### WHAT IS BEING ASKED
Look for the line with "The width and"; please transcribe it and every later line in the entries exactly, up to the end, leaving pictures out.

### PROVIDED MATERIAL

-*-*-

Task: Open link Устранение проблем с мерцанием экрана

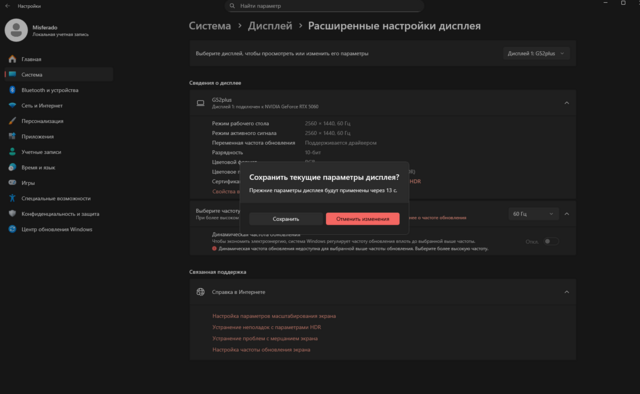Action: (265, 338)
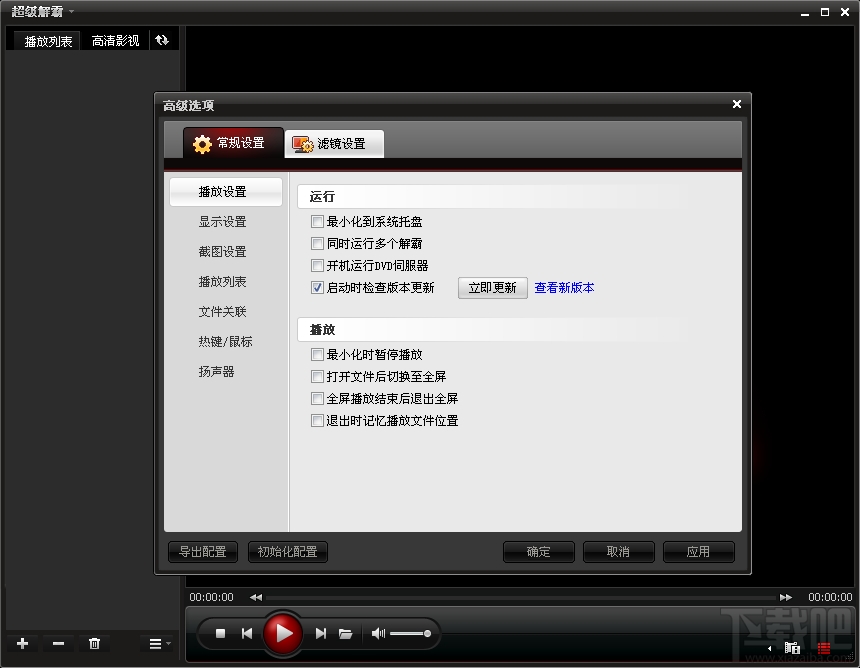Collapse panel using small left arrow near 贴
The image size is (860, 668).
pyautogui.click(x=768, y=648)
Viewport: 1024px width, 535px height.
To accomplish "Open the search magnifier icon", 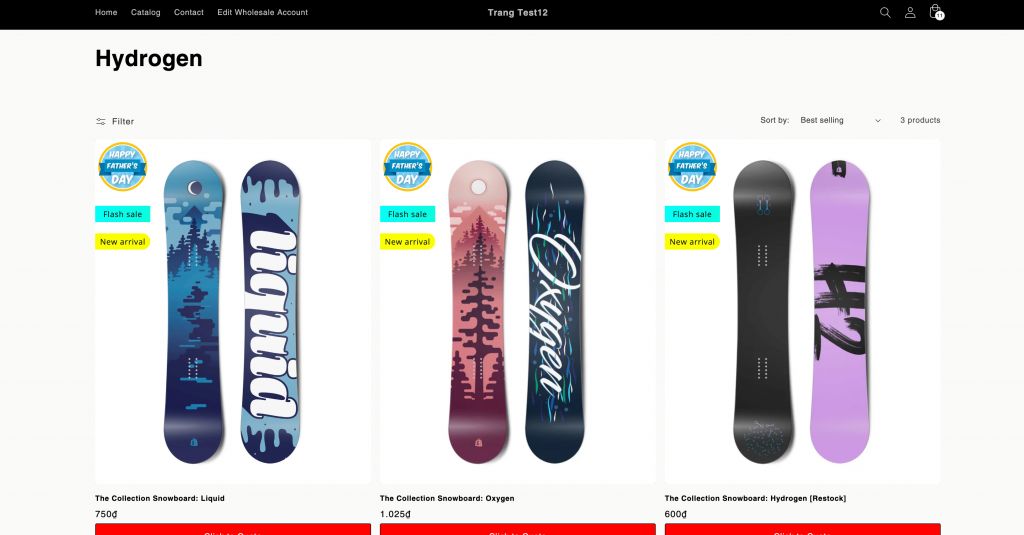I will [885, 12].
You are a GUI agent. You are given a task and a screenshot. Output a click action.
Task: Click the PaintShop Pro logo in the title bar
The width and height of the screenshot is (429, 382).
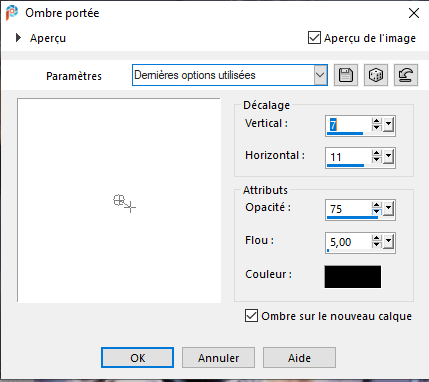pyautogui.click(x=12, y=13)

-*-*-

### WRITTEN SOLUTION
The width and height of the screenshot is (429, 382).
pyautogui.click(x=12, y=13)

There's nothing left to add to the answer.